# Summer time boots?



## Plumbum (Feb 1, 2016)

Looking for army style boot for summer time hikes. Im sure there is a bunch of you out there who has served in tropical climates, what do you recomend? (If possible I want a boot with penetration protection in the soles)


----------



## TacticalCanuck (Aug 5, 2014)

I've had good luck with the SWAT brand. Light weight. You want to keep ticks out.


----------



## whoppo (Nov 9, 2012)

I've been very happy with Merrell Moab's. I'm mighty hard on footwear and these have held up well and performed as desired. Just about to buy my 4th pair.


----------



## Plumbum (Feb 1, 2016)

TacticalCanuck said:


> I've had good luck with the SWAT brand. Light weight. You want to keep ticks out.


The woods around here are the world capital of tics, but even without tics I prefer high boots. Have several pairs of qualtiy high leather boots but in the summer its like a swimming pool of sweat in them so I want somthing that can breath.
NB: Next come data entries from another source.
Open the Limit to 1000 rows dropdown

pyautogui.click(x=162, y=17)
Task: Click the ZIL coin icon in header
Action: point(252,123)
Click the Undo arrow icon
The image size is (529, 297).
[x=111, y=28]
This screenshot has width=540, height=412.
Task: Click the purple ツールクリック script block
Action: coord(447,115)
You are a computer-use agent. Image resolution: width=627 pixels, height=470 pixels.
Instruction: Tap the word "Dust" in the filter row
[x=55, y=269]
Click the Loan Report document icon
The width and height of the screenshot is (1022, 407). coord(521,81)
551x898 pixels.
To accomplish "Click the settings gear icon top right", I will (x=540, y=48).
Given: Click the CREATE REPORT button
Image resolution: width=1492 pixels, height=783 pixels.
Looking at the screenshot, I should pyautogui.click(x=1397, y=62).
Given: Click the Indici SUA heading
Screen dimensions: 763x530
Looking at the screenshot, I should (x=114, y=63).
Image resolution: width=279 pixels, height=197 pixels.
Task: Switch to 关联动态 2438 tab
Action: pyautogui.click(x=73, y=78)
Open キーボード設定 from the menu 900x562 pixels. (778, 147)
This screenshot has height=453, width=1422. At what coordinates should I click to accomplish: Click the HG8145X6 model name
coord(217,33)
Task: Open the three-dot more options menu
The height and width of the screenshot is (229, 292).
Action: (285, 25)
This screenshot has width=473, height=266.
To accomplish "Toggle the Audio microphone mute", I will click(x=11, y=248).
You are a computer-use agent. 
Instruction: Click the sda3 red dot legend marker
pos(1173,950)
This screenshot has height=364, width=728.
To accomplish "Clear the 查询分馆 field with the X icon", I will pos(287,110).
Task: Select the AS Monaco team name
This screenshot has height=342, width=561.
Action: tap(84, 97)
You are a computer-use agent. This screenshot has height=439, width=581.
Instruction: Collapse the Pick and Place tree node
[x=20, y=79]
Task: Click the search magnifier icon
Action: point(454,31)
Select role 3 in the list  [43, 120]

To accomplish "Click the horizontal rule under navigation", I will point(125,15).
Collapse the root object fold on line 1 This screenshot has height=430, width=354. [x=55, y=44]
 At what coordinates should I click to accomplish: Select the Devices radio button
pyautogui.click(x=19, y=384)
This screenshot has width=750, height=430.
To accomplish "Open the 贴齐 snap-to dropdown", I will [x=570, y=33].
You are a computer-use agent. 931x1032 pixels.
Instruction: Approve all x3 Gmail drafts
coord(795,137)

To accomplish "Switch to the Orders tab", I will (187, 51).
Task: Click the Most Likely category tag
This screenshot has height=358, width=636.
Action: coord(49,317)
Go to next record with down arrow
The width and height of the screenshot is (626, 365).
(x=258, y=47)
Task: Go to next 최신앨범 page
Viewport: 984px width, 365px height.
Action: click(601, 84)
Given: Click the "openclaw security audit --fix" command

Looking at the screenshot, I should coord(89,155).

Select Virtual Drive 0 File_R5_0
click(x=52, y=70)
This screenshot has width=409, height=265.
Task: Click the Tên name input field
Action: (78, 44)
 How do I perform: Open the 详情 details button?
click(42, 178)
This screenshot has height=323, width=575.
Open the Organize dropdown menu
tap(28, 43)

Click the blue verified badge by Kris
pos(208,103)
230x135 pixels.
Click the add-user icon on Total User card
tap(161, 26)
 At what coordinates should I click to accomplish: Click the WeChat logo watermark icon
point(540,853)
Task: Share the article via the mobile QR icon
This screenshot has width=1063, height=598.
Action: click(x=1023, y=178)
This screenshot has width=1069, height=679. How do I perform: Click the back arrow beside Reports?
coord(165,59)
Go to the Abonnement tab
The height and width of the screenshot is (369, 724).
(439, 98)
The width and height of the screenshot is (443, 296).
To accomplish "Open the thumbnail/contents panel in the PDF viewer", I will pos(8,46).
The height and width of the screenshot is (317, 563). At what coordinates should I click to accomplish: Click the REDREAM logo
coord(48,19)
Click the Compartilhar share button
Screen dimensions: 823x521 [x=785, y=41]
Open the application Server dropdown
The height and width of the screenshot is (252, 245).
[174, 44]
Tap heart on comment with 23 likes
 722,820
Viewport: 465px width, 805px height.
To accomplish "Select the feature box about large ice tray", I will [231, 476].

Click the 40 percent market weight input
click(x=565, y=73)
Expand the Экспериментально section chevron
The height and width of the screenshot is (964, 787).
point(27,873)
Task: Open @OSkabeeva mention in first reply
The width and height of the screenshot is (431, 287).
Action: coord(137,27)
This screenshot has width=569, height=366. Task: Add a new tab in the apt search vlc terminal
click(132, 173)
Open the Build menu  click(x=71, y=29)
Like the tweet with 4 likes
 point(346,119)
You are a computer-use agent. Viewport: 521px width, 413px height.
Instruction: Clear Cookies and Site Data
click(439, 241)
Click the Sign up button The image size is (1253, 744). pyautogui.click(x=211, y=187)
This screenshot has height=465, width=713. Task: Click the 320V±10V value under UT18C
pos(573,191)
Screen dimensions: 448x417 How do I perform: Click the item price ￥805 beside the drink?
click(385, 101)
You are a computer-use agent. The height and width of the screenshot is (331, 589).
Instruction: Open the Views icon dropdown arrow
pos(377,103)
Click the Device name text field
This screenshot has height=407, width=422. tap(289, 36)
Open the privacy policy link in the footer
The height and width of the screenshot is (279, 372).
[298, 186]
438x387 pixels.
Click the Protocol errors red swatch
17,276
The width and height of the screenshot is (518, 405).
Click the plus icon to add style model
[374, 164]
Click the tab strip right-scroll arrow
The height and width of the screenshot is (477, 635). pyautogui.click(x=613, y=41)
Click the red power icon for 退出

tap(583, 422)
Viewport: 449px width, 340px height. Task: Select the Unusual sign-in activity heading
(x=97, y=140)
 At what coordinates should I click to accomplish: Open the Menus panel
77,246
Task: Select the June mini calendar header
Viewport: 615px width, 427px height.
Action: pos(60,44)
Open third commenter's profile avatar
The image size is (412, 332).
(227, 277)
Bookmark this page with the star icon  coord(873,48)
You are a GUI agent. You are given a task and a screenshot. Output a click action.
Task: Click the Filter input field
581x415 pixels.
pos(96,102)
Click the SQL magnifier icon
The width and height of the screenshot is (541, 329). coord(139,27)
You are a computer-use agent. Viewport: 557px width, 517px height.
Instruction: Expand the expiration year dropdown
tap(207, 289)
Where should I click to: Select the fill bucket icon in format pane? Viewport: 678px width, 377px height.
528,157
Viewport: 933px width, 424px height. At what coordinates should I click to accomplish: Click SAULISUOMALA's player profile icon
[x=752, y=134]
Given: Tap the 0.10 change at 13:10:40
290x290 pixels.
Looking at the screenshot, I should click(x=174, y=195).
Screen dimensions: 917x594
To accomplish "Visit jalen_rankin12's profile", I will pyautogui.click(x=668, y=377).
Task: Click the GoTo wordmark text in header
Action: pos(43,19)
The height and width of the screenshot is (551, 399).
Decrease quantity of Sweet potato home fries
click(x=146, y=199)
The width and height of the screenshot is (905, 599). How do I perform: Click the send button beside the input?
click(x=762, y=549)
I am going for a long hike in the mountains this summer and I know the importace of looking after you feet.


----------



## Plumbum (Feb 1, 2016)

whoppo said:


> I've been very happy with Merrell Moab's. I'm mighty hard on footwear and these have held up well and performed as desired. Just about to buy my 4th pair.


The look comfy buy I already got a simular pair of Salomons, im thinking more along the lines of tropical combat boots?


----------



## Plumbum (Feb 1, 2016)

TacticalCanuck said:


> I've had good luck with the SWAT brand. Light weight. You want to keep ticks out.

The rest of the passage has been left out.